I always thought online help *was* a type of documentation.
Some products are sold (and used) these days without manuals; but they do
have online help. Without knowing what your product is, it's hard to assess
whether shipping with only online help will be a problem for your users.
This depends on the product and the documentation requirements you and
others have assessed that your audience needs. What do you want to provide
in a manual that you think will not be served well in online help form?
Your project leader has stated a peculiar reason "to see how much the
customer's complain" for not providing manuals, but I wonder whether that
is the real or only reason. Your post doesn't state whether this is a
financial issue. If so, and you feel your company should be providing a
manual in addition to online help, perhaps shipping a manual in .pdf form
on the installation cd would solve that problem. Many companies provide a
.pdf manual, not a hardcopy one.
Geoff Hart wrote:
>Personally, I can't imagine receiving software without so much as a
one-page
> "to install the software, double-click on the Install icon then follow
the online instructions" guide.
Often this kind of info is part of a Readme.txt file. Depends on the
product. Many do not require an installation guide. If the installation is
via a wizard such as InstallShield, you can provide online help with it.
Also, you can provide clear text in the wizard dialog boxes themselves.
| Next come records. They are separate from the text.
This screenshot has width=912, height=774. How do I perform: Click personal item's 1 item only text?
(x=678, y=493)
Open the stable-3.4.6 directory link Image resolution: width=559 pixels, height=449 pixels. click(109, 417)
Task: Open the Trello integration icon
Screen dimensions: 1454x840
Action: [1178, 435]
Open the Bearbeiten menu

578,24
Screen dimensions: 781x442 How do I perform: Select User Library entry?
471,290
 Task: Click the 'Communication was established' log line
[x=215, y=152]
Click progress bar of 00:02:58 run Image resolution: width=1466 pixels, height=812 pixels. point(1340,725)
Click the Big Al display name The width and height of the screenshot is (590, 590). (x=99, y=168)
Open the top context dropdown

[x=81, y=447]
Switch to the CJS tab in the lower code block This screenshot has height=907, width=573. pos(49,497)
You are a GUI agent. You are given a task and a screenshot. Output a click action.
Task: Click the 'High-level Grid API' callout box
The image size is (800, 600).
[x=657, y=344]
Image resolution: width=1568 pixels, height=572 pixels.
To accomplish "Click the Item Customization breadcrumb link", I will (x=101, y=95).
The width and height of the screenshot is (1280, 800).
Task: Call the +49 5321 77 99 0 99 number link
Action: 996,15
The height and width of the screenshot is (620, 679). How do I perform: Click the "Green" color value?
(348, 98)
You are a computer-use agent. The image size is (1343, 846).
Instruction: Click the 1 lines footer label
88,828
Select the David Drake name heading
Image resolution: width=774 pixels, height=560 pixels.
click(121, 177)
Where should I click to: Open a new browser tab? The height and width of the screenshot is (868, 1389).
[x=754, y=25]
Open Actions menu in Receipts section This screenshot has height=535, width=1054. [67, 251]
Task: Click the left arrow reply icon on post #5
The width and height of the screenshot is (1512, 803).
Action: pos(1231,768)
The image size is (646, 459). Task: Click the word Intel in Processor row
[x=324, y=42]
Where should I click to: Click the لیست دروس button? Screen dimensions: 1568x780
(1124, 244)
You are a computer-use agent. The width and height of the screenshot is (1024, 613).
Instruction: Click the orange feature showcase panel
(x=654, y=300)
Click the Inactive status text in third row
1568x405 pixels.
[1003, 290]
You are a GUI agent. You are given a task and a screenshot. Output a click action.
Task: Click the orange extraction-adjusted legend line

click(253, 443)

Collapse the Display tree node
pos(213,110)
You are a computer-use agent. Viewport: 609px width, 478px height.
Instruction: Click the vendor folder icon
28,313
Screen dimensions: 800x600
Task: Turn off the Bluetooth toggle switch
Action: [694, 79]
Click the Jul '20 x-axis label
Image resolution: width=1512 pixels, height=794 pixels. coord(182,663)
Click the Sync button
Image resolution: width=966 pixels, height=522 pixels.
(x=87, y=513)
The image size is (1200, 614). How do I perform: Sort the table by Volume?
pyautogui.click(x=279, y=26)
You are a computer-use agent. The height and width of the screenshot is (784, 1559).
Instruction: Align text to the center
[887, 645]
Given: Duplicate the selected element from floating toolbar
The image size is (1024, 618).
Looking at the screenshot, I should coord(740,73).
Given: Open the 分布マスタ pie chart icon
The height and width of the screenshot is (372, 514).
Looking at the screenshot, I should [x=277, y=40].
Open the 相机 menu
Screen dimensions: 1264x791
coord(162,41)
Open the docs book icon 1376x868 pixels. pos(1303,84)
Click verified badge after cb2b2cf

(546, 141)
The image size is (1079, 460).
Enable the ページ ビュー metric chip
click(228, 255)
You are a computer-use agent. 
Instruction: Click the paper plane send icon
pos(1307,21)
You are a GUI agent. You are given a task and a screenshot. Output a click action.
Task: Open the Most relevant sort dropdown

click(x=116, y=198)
Again, this depends on the product and the audience profile. If the product
is an enterprise client/server product, it may require more installation
documentation.
>I've been able to figure out most software installs from the
>online docs and readme file, but then I'm not a typical user.
But we don't know what the "typical user" is in this particular case,
right?
>One can only hope that the manager's same solicitous attitude towards
>your customers doesn't extend to the user interface too.
It's amazing how far a good interface can go in minimizing what you have to
explain in the documentation.
This leads me to quote from Don Norman's new book, "The Invisible
Computer":
> * Technical writers -- People whose goal should be to show the
technologists
> how to build things that do not require manuals.
> Technical writers traditionally have the cleanup job. When all is
> finished, they are called upon to make it look like the entire design was
> carefully orchestrated as a systematic whole. They are the cleanup
> artists, and often they get the least respect of all.
>
> Technical writing is a difficult skill. It requires understanding the
> audience, understanding what activities the user wants to accomplish, and
> translating the often idiosyncratic and unplanned design into something
> that appears to make sense.
>
> To a user-experience architect, the technical writers should be the key
to
> the entire operation. Have them write the simplest, most elegant manual
> imaginable. Reward them for brevity. (Would you believe that some
> technical writers are rewarded for the length of the manual, as if a long
> manual is somehow more valuable than a short one? That is certainly
> perverse.) Test the manual to make sure people can follow it. Then build
> the device to fit the manual. The technical writer should be a crucial
> part of the development team. Indeed, if the technical writer is
> completely successful, the device will be constructed so well, with such
a
> clear conceptual model, that no instruction manual will be required.